### Written problem
In the article below on reactions to the 2019 Bolivian political crisis, reproduce word for word the part that begins with the words "The following is" and ends with "to defend him.".
## Start Passage to read
= Reactions to the 2019 Bolivian political crisis =

The following is a list of reactions to the 2019 Bolivian political crisis.

== Domestic ==

The Movement for Socialism (MAS), the governing party of Bolivia, called upon Morales' supporters to defend him.

The Catholic Church in Bolivia said this was not a coup and Pope Francis asked for "peace and serenity". On 18 Dec, Osvaldo Chirveches, Jesuit priest and president of the Conference of Religious of Bolivia observed that "Bolivia is beginning to move and show more positivism. Given the current situation with the recent change of government there are discordant voices and opinions found but we hope that the elections called will mark a new horizon". On 7 January 2020, the Archbishop of El Alto, Eugenio Scarpellini, said that "Those that promote violence cannot become figures of authority". This was in response to statements made by Andrónico Rodríguez, a leading MAS figure and close associate of Morales, suggestion of a return to violence after the 22 January, the day which the new President would have been installed.

In a poll commissioned by the Bolivian NGO group Red UNITAS conducted by Ipsos MORI released on 10 September 2020, 73% of the respondents believed there had been fraud in the 2019 elections, while on the question on whether they believed there had been a coup d'etat, 39% answered yes, while 58% answered no. 83% of the answered yes when asked if the crisis originated from the 2016 Bolivian constitutional referendum on whether to allow Morales further terms.

== International ==
Several American governments and other countries and organizations responded to the resignation; some supported Morales and others were supportive of new elections without him.

===Supranational bodies===
- European Union – EU Foreign Policy Chief Federica Mogherini urged restraint and asked the parties to "lead the country peacefully and quietly" to new elections. On 21 December, the Technical Mission of Electoral Experts sent by the European Union published a 67-page report made similar observations and conclusions to that of the OAS. They noted that "there were minutes with an unusually high number of null votes, blank votes and a hundred percent participation of voters in a series of polling stations" and highlighted the general failure of the TSE to declare these irregularities.
- United Nations – On 11 November 2019, the UN Secretary-General António Guterres expressed concern at the situation and urged the parties to "refrain from violence" and exercise "maximum restraint". On 13 December 2019, the UN welcomed a later agreement (known as the Law of Guarantees) made between the interim government and both chambers of government where Morales' MAS party hold majorities. Guterres commented that the "implementation of this law should pave the way for a greater normalization of the situation in the country and the holding of transparent, inclusive and credible elections." On 15 January 2020, Jean Arnault, the envoy of the Secretary General in Bolivia, applauded the decision of the Plurinational Constitutional Court to extend the mandate of the interim government until 22 July 2020 in order to facilitate elections while at the same time stressing "it is essential to give up any violent action or threat of violence. In this context, the Personal Envoy joins the rejection expressed by many national actors to the recent declarations of Mr. Evo Morales.” Evo Morales had suggested the formation of "armed militias" like in Venezuela.
## End Passage to read
## Start Extracted information
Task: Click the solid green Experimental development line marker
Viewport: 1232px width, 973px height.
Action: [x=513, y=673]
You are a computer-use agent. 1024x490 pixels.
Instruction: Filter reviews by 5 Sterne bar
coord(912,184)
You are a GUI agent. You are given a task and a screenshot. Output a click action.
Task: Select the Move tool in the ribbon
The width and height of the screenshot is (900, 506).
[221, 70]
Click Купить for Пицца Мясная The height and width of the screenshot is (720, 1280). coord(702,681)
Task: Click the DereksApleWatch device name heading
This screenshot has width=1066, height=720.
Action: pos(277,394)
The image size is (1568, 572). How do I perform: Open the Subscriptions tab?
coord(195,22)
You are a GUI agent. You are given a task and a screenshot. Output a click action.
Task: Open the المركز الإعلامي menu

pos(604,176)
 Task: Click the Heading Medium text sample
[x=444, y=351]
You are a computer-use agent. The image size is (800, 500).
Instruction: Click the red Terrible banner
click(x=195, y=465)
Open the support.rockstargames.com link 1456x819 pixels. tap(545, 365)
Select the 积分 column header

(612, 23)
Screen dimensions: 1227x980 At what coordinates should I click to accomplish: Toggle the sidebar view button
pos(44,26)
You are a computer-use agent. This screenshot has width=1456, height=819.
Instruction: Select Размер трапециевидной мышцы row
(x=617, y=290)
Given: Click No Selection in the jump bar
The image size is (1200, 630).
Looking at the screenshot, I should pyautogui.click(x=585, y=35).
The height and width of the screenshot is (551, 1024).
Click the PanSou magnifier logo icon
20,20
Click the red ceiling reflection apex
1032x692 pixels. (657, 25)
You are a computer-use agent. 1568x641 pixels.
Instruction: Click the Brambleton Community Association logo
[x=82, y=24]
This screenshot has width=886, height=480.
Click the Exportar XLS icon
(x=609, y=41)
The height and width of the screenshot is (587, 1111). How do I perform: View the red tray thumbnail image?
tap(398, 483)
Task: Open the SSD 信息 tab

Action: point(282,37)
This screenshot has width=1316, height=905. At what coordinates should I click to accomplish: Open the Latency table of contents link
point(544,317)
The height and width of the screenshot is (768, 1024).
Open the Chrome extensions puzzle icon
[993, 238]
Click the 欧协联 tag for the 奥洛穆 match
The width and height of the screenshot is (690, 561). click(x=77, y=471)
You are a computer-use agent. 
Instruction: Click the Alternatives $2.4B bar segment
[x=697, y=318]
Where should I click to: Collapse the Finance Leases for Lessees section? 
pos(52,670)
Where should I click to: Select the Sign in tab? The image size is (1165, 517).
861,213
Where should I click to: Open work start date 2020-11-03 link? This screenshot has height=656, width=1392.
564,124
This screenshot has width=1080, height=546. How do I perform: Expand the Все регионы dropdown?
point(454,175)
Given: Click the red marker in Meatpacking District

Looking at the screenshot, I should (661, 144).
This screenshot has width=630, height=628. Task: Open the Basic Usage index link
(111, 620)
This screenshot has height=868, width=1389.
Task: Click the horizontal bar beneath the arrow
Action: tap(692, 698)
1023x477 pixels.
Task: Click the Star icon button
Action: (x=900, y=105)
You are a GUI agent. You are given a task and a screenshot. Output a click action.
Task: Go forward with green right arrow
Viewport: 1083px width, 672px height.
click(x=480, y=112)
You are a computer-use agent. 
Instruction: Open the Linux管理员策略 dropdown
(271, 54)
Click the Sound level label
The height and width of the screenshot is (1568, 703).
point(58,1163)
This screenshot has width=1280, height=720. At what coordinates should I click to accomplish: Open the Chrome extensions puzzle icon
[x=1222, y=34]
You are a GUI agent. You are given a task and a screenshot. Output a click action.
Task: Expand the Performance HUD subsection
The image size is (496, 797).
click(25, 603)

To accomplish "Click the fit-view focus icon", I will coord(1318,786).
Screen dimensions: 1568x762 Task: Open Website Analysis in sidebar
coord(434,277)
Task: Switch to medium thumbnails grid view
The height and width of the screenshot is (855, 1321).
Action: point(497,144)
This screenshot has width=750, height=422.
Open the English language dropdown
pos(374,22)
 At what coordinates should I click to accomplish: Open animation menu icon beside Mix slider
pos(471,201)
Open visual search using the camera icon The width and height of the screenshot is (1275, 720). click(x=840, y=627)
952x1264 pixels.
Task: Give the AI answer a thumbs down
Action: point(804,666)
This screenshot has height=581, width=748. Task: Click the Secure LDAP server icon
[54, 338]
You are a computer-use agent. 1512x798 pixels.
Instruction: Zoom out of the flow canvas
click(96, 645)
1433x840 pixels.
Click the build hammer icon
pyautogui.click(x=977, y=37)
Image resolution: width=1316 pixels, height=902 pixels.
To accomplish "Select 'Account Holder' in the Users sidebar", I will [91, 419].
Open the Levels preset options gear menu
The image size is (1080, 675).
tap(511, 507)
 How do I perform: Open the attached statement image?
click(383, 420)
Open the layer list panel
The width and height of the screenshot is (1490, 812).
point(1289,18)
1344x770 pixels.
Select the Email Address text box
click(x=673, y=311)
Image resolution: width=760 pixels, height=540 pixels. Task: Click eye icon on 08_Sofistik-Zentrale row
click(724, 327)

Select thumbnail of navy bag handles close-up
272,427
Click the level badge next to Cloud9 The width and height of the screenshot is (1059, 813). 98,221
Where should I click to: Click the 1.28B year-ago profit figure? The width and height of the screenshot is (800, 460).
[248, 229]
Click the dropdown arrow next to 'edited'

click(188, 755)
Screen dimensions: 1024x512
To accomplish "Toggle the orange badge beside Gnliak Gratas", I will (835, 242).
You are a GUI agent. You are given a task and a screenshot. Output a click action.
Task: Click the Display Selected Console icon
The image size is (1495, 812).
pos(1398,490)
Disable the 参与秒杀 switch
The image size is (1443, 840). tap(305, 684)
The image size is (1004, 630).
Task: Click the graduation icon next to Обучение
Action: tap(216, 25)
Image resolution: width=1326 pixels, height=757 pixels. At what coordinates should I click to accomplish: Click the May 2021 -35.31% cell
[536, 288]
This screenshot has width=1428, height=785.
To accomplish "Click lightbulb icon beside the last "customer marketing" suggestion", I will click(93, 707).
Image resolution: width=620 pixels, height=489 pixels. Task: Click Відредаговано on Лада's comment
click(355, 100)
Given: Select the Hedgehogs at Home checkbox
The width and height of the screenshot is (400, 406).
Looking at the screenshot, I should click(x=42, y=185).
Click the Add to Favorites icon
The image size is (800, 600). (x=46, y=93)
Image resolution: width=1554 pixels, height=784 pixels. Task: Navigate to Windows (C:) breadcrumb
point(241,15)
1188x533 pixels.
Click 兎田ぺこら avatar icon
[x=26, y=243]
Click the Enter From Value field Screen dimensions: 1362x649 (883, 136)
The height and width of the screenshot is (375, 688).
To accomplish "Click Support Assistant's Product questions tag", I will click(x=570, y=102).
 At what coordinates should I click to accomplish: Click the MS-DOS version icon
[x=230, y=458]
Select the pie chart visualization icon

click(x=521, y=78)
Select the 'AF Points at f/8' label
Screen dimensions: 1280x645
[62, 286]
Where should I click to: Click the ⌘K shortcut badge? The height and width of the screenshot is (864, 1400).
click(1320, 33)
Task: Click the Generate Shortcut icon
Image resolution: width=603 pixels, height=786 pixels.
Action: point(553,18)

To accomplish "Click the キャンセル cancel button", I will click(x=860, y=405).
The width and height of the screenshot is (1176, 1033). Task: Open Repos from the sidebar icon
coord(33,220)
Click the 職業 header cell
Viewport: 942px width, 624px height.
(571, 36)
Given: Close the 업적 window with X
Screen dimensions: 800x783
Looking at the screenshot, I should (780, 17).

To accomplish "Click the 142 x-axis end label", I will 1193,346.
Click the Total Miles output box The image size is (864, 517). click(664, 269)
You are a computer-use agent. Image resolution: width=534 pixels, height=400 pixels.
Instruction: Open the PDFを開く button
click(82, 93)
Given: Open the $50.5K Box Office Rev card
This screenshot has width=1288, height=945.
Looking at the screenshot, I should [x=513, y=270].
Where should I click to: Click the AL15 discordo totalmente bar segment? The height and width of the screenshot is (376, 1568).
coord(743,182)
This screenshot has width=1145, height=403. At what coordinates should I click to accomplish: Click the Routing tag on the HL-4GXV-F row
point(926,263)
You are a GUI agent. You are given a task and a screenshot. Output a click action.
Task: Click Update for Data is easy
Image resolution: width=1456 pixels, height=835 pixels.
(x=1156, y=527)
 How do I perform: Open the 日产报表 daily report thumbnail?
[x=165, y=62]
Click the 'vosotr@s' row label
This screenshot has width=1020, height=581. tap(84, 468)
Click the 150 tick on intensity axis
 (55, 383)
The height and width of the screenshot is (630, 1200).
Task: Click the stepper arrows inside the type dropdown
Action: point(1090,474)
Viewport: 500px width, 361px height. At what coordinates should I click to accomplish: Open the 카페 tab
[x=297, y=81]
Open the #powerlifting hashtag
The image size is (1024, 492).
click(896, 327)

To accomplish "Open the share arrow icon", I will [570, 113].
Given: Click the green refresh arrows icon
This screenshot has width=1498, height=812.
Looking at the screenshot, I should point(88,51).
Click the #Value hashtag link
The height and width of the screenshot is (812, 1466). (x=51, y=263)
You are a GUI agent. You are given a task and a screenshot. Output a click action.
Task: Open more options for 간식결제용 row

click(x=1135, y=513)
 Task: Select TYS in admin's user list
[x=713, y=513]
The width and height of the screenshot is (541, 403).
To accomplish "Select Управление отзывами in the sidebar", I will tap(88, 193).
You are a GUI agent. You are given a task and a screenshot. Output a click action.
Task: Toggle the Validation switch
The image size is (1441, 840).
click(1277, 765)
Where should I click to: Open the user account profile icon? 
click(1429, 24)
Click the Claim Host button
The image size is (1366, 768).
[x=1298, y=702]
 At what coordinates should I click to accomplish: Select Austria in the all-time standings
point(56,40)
## End Extracted information
### The completed task
The following is a list of reactions to the 2019 Bolivian political crisis.

== Domestic ==

The Movement for Socialism (MAS), the governing party of Bolivia, called upon Morales' supporters to defend him.